Who Benefits from Online-Video Boom?

While the online-video space is expected to grow more than 40% annually for the next three years (eMarketer), an AdAge article today reminds us that the boom isn’t “evenly distributed,” with two companies as the primary recipients of shifting advertising dollars.

Online-Video Ad Spending According to eMarketer (Jan. 2012)

The online-video market was about $1.8 billion last year, with half of that going to just two players: Hulu (about $300 million) and YouTube (about $600 million), according to Brian Wieser, an analyst at Pivotal Research Group. “While our figure remains ahead of the television industry, growth outside Hulu and YouTube seems to be far from exploding,” Mr. Wieser wrote in a recent research note.

Content publishers, the article observes, aren’t seeing their own properties benefit significantly from online-video spend. So they’re increasingly turning to YouTube, which is “advancing” content creators with large grants. Last week Google/YouTube announced plans to spend $200 million to bring more professional content to its Google Content Network.

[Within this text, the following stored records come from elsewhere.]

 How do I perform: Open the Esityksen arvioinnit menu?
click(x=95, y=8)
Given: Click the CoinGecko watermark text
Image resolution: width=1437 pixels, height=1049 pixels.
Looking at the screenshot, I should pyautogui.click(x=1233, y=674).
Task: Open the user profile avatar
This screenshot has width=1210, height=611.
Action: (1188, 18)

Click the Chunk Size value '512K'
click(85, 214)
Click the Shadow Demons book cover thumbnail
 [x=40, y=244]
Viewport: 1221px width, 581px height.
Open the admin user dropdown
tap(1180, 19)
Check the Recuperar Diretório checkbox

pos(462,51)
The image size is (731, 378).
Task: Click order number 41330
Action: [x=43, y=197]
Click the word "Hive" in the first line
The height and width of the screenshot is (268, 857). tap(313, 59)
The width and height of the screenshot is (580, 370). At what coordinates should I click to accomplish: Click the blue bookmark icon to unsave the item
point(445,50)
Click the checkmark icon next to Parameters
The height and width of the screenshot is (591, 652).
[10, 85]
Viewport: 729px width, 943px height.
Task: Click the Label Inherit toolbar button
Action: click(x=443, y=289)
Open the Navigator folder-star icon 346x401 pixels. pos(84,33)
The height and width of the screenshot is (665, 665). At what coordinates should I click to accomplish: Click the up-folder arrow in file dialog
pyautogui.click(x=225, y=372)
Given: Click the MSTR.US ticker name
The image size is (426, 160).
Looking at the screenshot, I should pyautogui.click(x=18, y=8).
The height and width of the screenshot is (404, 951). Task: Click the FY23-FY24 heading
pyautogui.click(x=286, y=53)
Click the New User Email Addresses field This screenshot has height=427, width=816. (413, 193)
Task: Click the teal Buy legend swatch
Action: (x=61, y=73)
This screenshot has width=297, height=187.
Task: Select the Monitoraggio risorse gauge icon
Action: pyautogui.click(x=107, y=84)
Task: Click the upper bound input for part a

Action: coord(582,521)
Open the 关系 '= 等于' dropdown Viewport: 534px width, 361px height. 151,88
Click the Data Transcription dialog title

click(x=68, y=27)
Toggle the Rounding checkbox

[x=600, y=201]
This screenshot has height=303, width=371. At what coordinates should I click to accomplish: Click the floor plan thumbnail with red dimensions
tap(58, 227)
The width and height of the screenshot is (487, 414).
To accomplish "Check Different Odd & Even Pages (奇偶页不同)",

What’s slowed down video significantly is the reluctance of content creators to build shows without confidence advertisers will follow:

Many publishers have a chicken-and-egg problem as they vie with these challenges: They’re unable or reluctant to sink big investments into video series until they know they can recoup their costs, but brands will be reluctant to move dollars out of TV until digital video has quality content and significant audiences.